見出し画像

01.白髪

そこの貴方、

『しらが』と読みましたか。

『はくはつ』と読みましたか。

今日のこの字は、『はくはつ』と読みます。


大学の最寄り駅で電車を降りた時、とても綺麗な髪色の方が視界の隅にひょっこりと現れました。

あら、綺麗な銀髪、いや白髪じゃないすか。

ウチの大学の誰かかな。

綺麗に染まってますな。

其の人は有楽町線特有の発車ベルのリズムに乗るように、軽い足取りで歩いていました。

シルエットのゆるい灰色のボトムに、これまたゆとりのある白いワイシャツ。

腰元だけがきゅっと黒いベルトで締められて、腰からスっと伸びた背筋が目を引く。

ゆとりがあると、中身を想像しちゃいますよね。あ、しませんか。そうですか。

でも多分あのシャツの中にはすこし細身の、
でもちょっと体型を気にして、

ちょっとだけやった筋トレの成果が綺麗に現れてる躯体があるんじゃないか。

と、思ったわけです。

視界の隅に居る人に対して、そこまで想像をふくらませてみると

顔、見たくなりません?

私はわりと野生児なので、本能の赴くままに其の人の後を早足で追いました。

駅の改札を出て、エスカレーターに乗ります。

其の人は、幸運にも私がいつも使っているのと同じ出口へと向かっているようでした。

東京の地下鉄って出口が沢山ありますからね。もし出口が違うようなら、そのまま顔を拝むのは諦めて大学へ行こうと思っていたんです。

══════════════════════════════

(作業指示):
1 > 白髪の人物を描いた文章にある次の一文を英語に訳してください。「大学の最寄り駅で電車を降りた時、とても綺麗な髪色の方が視界の隅にひょっこりと現れました。」
2 > 白髪の人物を描いた文章について、次の問いに答えてください。
(a) 今日のこの字は何と読むと書かれていますか。
(b) その人が身に着けていたボトムは何色ですか。
(c) 出口が違っていた場合、語り手はどうするつもりでしたか。
3 > 白髪の人物を描いた文章の最後の一文の後から、その続きを書き進めてください。

══════════════════════════════

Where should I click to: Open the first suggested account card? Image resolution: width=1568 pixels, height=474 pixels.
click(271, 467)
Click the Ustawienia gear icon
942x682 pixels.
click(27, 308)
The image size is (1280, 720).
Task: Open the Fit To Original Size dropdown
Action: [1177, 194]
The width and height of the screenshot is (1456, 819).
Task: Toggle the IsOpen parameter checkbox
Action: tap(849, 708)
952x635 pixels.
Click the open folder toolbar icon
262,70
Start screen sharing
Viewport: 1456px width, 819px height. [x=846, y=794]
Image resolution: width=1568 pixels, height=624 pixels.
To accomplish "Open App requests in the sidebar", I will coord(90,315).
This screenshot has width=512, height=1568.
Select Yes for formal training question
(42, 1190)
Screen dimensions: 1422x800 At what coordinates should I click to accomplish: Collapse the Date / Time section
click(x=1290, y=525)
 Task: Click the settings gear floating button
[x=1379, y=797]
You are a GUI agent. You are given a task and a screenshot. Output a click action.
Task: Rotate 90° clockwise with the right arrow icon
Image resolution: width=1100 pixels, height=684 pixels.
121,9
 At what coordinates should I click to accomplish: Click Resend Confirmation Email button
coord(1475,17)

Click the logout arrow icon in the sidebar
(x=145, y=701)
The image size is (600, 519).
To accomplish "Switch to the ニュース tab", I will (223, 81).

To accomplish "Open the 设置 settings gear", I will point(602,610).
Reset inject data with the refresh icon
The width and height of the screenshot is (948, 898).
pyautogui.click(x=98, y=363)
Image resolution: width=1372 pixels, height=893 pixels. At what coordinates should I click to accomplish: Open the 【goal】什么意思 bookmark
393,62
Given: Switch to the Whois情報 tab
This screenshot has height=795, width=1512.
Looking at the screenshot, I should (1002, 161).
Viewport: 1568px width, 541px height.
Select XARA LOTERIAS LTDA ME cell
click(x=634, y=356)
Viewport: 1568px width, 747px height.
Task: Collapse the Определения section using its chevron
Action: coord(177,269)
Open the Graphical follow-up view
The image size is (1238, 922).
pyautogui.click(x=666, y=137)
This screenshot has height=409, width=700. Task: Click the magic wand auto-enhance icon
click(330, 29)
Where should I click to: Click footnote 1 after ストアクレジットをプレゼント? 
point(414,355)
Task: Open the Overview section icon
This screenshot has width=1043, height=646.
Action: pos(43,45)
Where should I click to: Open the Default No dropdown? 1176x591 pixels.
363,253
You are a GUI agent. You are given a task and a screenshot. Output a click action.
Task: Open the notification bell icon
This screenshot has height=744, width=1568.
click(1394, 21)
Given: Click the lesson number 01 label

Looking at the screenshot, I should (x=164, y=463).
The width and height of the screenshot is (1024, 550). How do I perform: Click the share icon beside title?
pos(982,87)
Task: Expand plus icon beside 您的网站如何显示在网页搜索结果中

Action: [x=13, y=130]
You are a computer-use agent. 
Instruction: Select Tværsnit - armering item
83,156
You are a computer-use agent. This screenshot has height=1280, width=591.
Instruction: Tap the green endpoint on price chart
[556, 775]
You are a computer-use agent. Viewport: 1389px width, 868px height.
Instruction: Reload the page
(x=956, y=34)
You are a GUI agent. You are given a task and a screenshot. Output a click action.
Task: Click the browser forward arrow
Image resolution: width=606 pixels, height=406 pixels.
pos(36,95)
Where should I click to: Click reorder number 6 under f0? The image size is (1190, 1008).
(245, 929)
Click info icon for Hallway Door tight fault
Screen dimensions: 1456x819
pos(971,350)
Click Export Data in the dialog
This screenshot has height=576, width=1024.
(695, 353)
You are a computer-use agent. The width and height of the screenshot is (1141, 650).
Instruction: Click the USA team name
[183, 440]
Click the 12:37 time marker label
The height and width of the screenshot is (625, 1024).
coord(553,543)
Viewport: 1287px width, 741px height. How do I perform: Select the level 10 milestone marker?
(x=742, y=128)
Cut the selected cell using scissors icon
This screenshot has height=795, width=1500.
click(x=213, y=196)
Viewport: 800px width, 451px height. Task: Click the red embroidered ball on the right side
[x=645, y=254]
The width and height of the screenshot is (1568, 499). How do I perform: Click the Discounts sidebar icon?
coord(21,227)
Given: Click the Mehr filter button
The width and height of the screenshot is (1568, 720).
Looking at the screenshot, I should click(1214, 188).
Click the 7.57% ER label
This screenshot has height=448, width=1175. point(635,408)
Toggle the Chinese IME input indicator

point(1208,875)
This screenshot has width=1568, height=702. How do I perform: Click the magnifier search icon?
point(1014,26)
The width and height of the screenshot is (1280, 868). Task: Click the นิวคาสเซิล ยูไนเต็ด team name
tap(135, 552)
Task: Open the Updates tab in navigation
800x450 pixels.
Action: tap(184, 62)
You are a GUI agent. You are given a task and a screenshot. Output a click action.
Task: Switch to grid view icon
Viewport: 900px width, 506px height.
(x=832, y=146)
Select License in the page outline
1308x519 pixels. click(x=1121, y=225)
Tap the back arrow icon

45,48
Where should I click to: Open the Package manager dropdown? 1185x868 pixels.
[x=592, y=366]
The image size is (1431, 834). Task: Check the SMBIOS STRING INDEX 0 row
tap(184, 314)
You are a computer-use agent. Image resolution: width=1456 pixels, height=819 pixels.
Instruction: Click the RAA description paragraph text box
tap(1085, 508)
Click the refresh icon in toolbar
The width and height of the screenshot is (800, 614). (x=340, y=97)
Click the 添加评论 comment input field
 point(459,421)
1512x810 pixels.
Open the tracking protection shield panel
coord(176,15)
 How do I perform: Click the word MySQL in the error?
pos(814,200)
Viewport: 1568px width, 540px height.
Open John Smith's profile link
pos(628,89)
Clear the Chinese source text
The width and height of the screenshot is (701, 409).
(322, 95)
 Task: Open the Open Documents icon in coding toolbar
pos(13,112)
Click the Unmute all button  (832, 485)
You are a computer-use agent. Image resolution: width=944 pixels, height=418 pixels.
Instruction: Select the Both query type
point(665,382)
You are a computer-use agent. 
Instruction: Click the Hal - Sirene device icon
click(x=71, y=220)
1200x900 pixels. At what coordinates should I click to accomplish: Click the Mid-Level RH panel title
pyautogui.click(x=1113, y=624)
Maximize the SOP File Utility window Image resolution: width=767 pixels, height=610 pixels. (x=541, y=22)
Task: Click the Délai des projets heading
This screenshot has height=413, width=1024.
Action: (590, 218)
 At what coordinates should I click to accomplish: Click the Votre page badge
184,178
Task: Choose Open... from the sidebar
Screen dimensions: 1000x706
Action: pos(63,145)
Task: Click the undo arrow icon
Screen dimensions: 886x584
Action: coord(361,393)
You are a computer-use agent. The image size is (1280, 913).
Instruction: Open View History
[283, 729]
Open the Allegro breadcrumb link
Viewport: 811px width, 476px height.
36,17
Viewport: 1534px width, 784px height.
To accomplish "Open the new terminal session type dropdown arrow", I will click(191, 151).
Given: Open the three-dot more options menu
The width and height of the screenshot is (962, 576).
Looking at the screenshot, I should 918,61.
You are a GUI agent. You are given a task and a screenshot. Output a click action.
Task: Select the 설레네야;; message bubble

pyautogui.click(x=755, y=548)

══════════════════════════════

(解答例):
1 > When I got off the train at the station nearest the university, a person with beautifully colored hair popped up in the corner of my vision.

2 >
(a) 『はくはつ』と読みます。
(b) 灰色です。
(c) 顔を拝むのは諦めて、そのまま大学へ行くつもりでした。

3 >
で、幸運は重なります。
其の人、大人しくエスカレーターの左側にちゃこんと乗ってるたけだったんです。

久しぶりに「しめしめ」と思いました。

私は迷いなくエスカレーターの右側に足をかけ、そのままタンタンと登っていきます。

このご時世、エスカレーターは止まって乗るものだとか歩いちゃ危険だとかなんだかんだ言われておりますけど、今日ばかりはエスカレーターの右側歩くの禁止じゃなくてよかったあと思いました。

エスカレーターも後半に差し掛かるとき、私はやっと其の人を追い越すことに成功します。

でも、気付いちゃったんです、
其の人を追い越した時に。

あ、この人は大学生じゃない。

ふわりと香ってきた其の人の、たぶん香水か、年齢のものであろう香りが、彼のそれを物語っていました。

追い越す直前にも、ちょっとわかりました。

彼の白髪の中に、奥の方に、灰色のそれが混ざり込んでいることが。

そ、私が「綺麗だな」
と思った彼の髪の毛は、

決して染めたものなんかではなくて、

ナチュラルな自然な天然のものだったわけでした。

で、その瞬間に私は彼の顔を見るのはやめました。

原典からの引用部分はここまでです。